Check the secure log. If the following error information is contained, the problem is usually caused by the SELinux service enabled. SeeSolution to SELinux problems. For other cases, seeSolution to problems caused by disabling root user logon.

error: Could not get shadow infromation for root.


Solution to problems caused by disabling root user logon


  • The Linux configurations and descriptions in this article have been tested in the CentOS 6.5 64-bit operating system. The operating system configurations of other types and versions may be different. For details, see the official documentation of the corresponding release.
  • These policies can improve server security. Before you modify the configuration, make sure that you have a balance between security and ease of use.

Follow these steps to check and modify the configuration.

  1. PassManagement terminalLog on to the ECS instance of the Linux system.

  1. Run cat or other commands to view/Etc/ssh/sshd_configWhether the configuration file contains configurations similar to the following.

    PermitRootLogin no

    Note: The following table describes this parameter.

    • Root users are allowed to log on if this parameter is not set (default) or set to yes. Root user logon is disabled only when this parameter is set to "no.

    • This parameter only affects the SSH logon of the root user.Management terminalOr other methods such as logging on to the system.

  1. Use an editor such as vi to set the parameter value to yes, delete the parameter, or add a number sign (#) at the beginning of the parameter.

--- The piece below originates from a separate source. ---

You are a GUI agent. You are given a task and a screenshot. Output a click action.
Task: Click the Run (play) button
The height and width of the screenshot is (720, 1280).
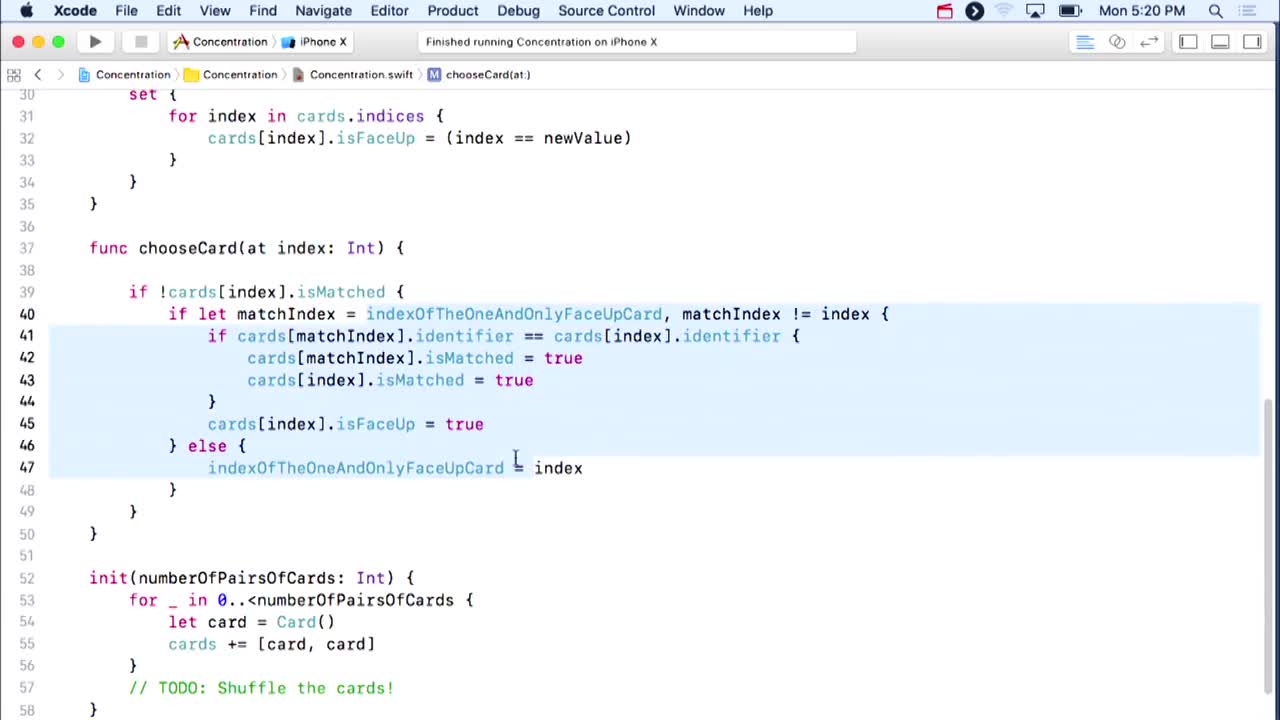click(x=95, y=42)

For example:# PermitRootLogin yes.
    Note: We recommend that you back up the configuration file before you modify it.
  2. Run the following command to restart NTP:

    service sshd restart
  3. Try to log on to the server as the root user again.
  4. If the problem persists, seeGuidelines for troubleshooting failed remote logon through SSH in Elastic Compute Service LinuxFurther troubleshooting and analysis.


Solution to SELinux problems

You can choose to temporarily or permanently disable SELinux to solve SSH connection exceptions based on the on-site environment requirements.


Check the SELinux service status

  1. PassManagement terminalLog on to the Linux instance and run the following command to check the current SELinux Service Status.
    /usr/sbin/sestatus -v 
    A similar output is displayed.
    SELinux status:       enabled
    Note:IfSELinux statusThe parameter isEnabledIs enabledDisabledIs disabled.


Temporarily disable SELinux

Log on to the Linux instance and run the following command to temporarily disable SELinux.

Note:You can modify the SELinux service status in real time without restarting the system or instance.

setenforce 0


Disable SELinux permanently

Log on to the Linux instance and run the following command to disable SELinux permanently.

Note:The SELinux service status can only be changed permanently after the system or instance is restarted.

sed -i 's/SELINUX=enforcing/SELINUX=disabled/' /etc/selinux/config

Note:This command is only applicable to the current SELinux serviceEnforcingStatus.